TASK STATEMENT:
Search the records for "target". Copy every line where it appears.

STUDY MATERIAL:
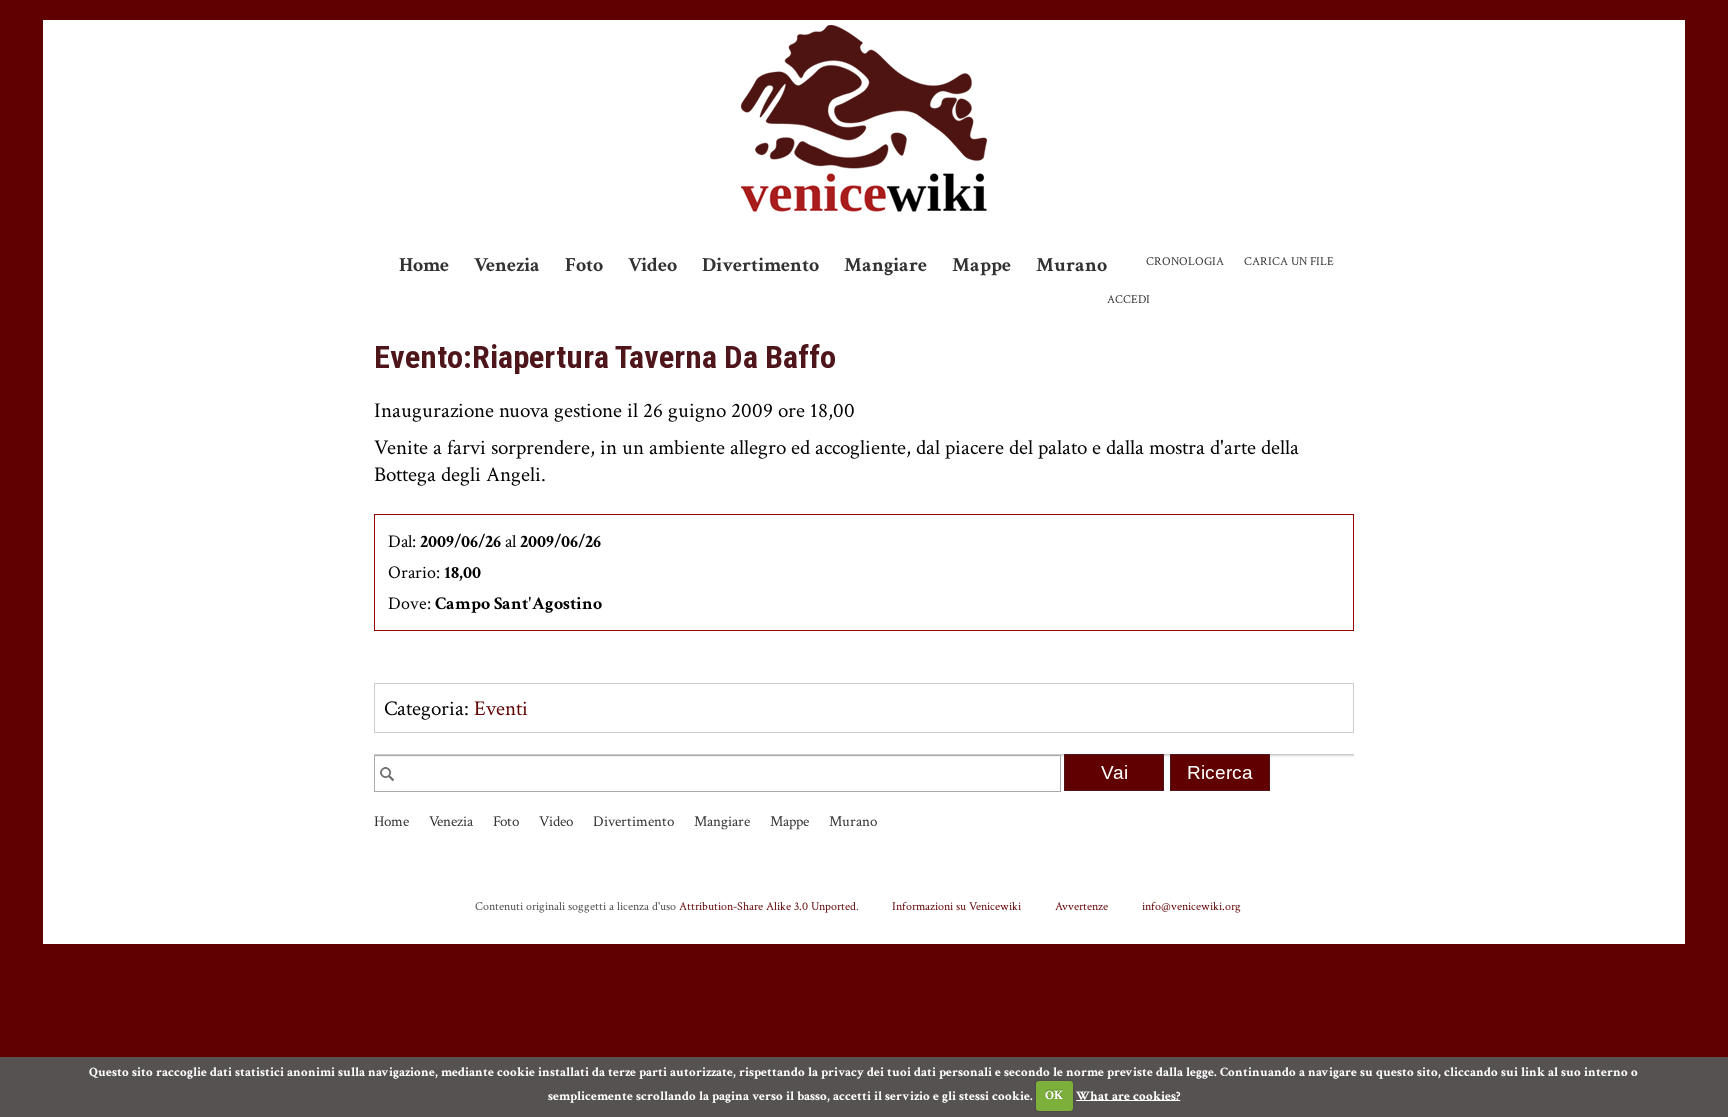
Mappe (981, 265)
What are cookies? (1128, 1095)
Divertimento (760, 265)
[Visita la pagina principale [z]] (864, 118)
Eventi (501, 708)
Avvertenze (1081, 906)
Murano (1071, 265)
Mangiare (885, 265)
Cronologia (1185, 261)
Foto (584, 265)
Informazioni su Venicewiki (956, 906)
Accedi (1128, 299)
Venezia (507, 265)
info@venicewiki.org (1191, 906)
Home (424, 265)
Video (652, 265)
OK (1054, 1095)
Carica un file (1289, 261)
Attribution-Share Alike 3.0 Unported (767, 906)
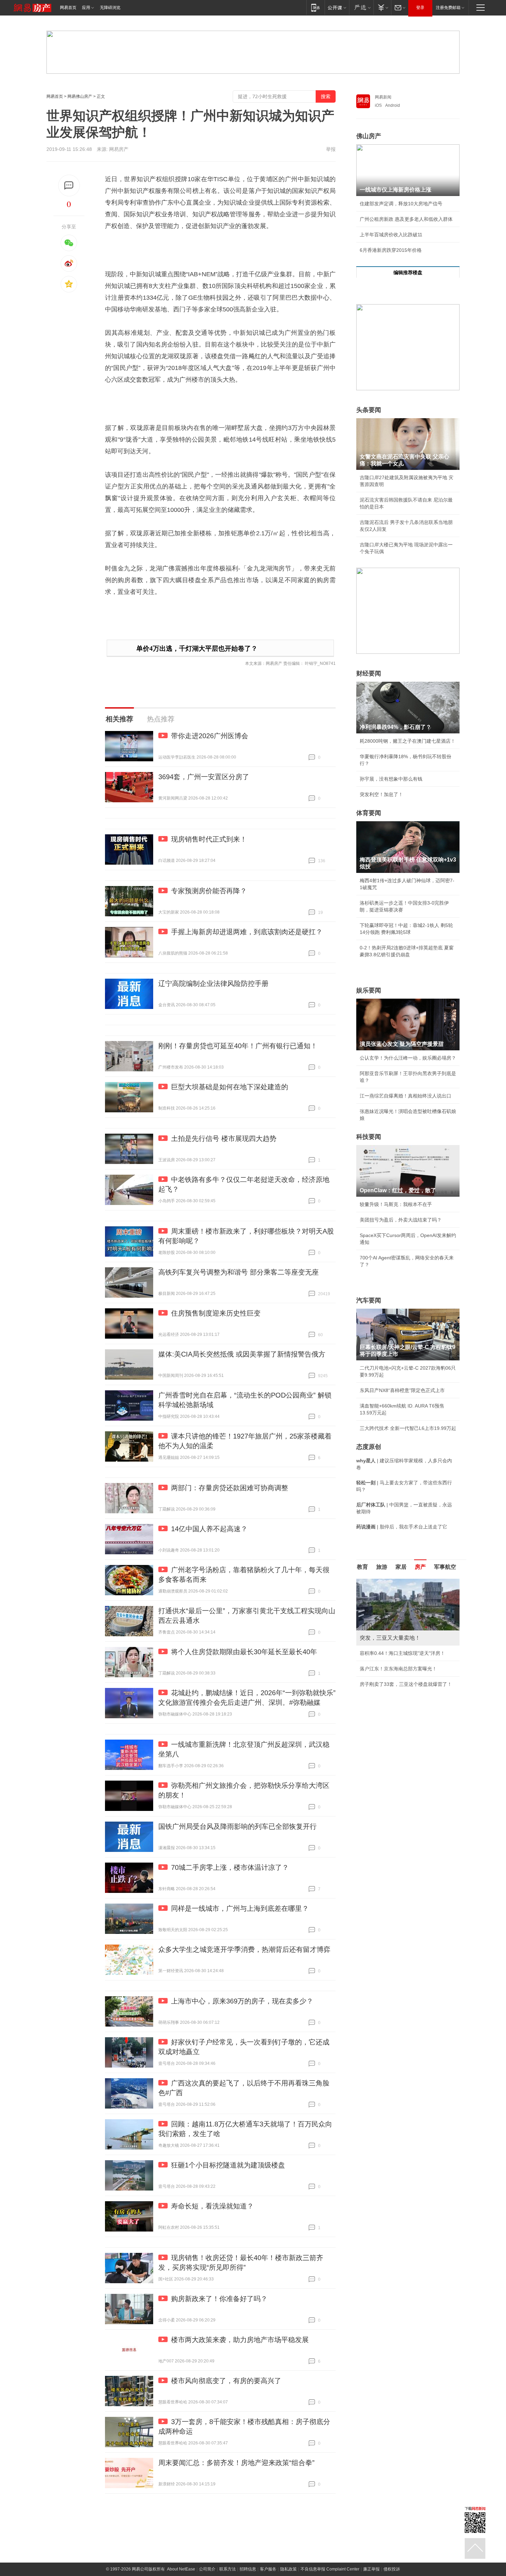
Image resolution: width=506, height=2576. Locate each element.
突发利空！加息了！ (381, 794)
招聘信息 (248, 2569)
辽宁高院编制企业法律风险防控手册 (213, 983)
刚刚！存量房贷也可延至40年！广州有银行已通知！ (237, 1046)
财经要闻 (368, 673)
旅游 (381, 1567)
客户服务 (268, 2569)
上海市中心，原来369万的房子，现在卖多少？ (242, 2001)
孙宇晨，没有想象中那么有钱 (391, 779)
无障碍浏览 (110, 7)
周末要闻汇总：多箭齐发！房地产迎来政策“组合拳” (236, 2462)
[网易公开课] (337, 7)
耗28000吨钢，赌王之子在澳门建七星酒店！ (407, 741)
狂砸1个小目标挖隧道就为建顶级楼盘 (228, 2165)
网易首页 (68, 7)
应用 (86, 7)
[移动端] (315, 7)
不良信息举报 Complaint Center (330, 2569)
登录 (420, 7)
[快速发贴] (69, 185)
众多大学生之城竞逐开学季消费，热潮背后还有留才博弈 (244, 1949)
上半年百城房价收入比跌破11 (391, 234)
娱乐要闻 (368, 990)
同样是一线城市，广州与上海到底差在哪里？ (240, 1908)
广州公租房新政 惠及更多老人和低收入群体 (406, 219)
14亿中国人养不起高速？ (209, 1529)
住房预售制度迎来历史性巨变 (216, 1313)
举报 (331, 149)
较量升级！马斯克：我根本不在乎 (396, 1204)
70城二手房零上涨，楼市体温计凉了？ (230, 1867)
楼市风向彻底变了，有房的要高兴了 (226, 2380)
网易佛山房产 (79, 96)
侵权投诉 (391, 2569)
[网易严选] (361, 7)
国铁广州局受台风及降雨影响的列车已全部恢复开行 (237, 1826)
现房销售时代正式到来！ (209, 839)
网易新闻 (383, 97)
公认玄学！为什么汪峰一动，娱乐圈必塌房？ (408, 1058)
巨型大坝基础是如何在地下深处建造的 (229, 1087)
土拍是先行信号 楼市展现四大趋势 (223, 1138)
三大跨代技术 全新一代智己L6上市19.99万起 (408, 1428)
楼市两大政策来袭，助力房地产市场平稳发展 (240, 2339)
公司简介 (207, 2569)
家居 (401, 1567)
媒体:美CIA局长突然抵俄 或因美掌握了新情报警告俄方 (241, 1354)
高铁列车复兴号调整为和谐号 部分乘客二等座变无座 (238, 1272)
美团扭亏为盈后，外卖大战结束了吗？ (401, 1220)
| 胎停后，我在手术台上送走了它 (401, 1526)
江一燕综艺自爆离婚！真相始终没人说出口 (405, 1096)
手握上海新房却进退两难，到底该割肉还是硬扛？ (247, 932)
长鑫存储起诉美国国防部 (386, 1653)
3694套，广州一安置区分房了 (203, 777)
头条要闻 (368, 409)
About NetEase (181, 2569)
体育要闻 (368, 813)
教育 (362, 1567)
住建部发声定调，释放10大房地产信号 (401, 203)
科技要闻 (368, 1136)
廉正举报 (371, 2569)
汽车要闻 (368, 1300)
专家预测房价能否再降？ (209, 891)
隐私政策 (288, 2569)
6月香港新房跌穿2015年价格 (391, 250)
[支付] (382, 7)
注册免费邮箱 (448, 7)
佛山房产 (368, 136)
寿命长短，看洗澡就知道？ (212, 2206)
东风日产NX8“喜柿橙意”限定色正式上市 (402, 1390)
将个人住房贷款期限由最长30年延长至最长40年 (244, 1652)
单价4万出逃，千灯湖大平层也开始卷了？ (196, 648)
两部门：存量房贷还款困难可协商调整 (229, 1488)
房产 (420, 1567)
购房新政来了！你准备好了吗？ (219, 2298)
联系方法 (227, 2569)
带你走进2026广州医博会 (209, 736)
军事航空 (445, 1567)
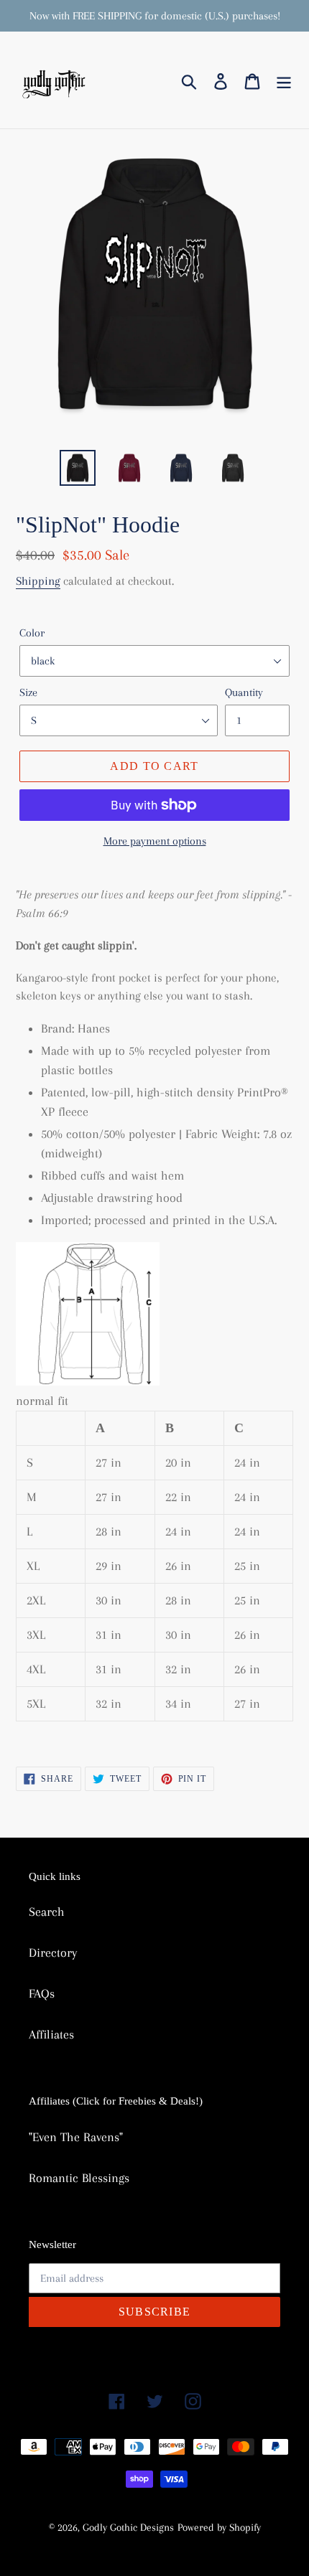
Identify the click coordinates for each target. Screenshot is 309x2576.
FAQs (42, 1993)
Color (32, 632)
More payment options (154, 841)
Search (47, 1911)
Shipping (38, 581)
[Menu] (284, 80)
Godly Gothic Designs (128, 2527)
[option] (77, 467)
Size (28, 692)
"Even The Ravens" (76, 2137)
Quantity (244, 692)
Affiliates (51, 2034)
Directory (53, 1952)
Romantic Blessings (79, 2178)
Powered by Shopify (219, 2527)
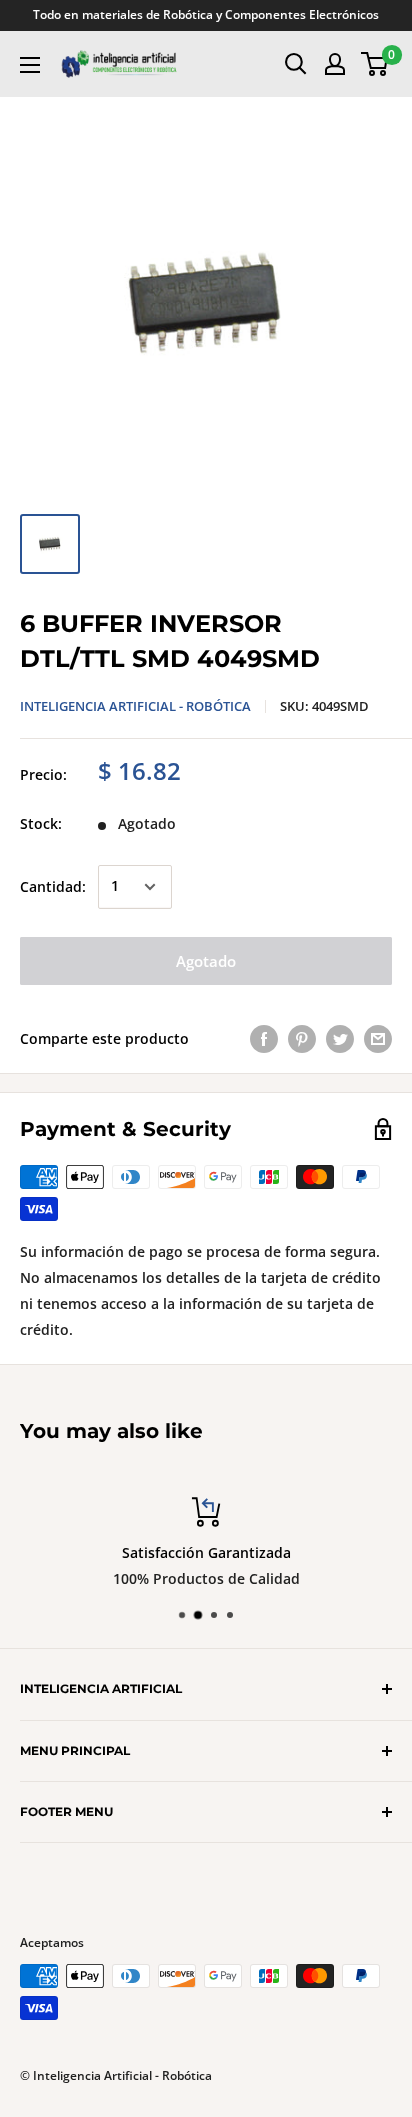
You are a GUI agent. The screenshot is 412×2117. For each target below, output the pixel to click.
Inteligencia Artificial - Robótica (135, 706)
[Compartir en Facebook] (264, 1039)
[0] (375, 64)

FINISHED TASK:
Identify the click coordinates for each target. Screenshot is 309x2576.
You are a GUI agent. The screenshot is 412×2117. For each target below, output the pixel to click.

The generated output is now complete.